Even if it means the contractor, LP Ciminelli, loses money.
The improvements, which some value at closer to $16 million, include big-ticket items such as auditorium renovations, new ceilings and outdoor site improvements at 13 city schools targeted for renovation this year.
"We expect everything to be completed," said Gary M. Crosby, the school district's chief financial officer. "We've put them on notice that, as far as we're concerned, there is no 'add-back' list."
LP Ciminelli, the project manager, created the "add-back" list -- improvements temporarily set aside until it found a way to pay for them -- because of rising construction costs and other obstacles.
The list also raised questions -- even doubts -- that the 10-year schools project would provide the same high-quality learning environments it produced during the first wave of construction.
Ciminelli's decision also revived questions about one of the program's assets -- a guarantee that all the work will get done, even if it means a loss for the private contractor in charge of the program.
Crosby, in a Feb. 22 letter to Ciminelli, referred to that guarantee in suggesting the contractor would bear the cost of delaying improvements approved by the state Education Department.
Ciminelli executives have acknowledged the guarantee and have agreed to proceed with the improvements.
Ciminelli spokesman Kevin C. Schuler said the firm plans to add back all the approved projects and also will add further enhancements desired by the district.
Ciminelli is faced with a two-pronged problem: construction costs that are suddenly higher than expected, and a cap on the amount of funding it receives from the state.
Locally, construction costs have increased an average of 1 percent a month, or 12 percent over the past year. Experts blame the increase on higher oil prices and the demand for building materials in the hurricane-ravaged Gulf states.

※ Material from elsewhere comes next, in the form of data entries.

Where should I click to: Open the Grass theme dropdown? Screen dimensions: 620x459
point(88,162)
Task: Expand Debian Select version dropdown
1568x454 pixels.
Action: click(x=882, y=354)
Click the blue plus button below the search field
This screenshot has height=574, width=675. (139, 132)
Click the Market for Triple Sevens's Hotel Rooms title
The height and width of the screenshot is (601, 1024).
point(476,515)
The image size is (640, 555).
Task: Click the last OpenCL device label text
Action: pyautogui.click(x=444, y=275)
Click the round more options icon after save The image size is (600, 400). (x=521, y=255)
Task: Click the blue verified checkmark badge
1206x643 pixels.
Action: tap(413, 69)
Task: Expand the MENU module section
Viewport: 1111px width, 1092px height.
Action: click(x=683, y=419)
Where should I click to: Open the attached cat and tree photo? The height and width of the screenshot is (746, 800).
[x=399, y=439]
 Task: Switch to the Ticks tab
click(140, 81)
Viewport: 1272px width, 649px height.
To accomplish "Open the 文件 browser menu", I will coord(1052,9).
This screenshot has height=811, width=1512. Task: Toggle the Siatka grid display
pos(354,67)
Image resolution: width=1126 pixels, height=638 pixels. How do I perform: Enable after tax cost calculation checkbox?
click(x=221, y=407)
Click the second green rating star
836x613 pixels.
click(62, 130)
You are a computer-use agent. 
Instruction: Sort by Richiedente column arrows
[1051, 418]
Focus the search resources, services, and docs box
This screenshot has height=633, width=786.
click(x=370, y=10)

Adding to Ciminelli's problems are a few factors that are unique to the schools project, most notably a lack of competition among subcontractors, which drove up the prices Ciminelli has to pay.
Eager to cut costs, Ciminelli is working with its architects and subcontractors to identify potential savings.
"It's the unforeseen issues I'm concerned about," said Donald Van Every, the Board of Education's North District member, when asked about the obstacles facing Ciminelli.
One of those issues is an upcoming audit by State Comptroller Alan Hevesi. School officials are worried the state, which is paying for the lion's share of the work, may find fault with Buffalo's approach to renovating its aging system.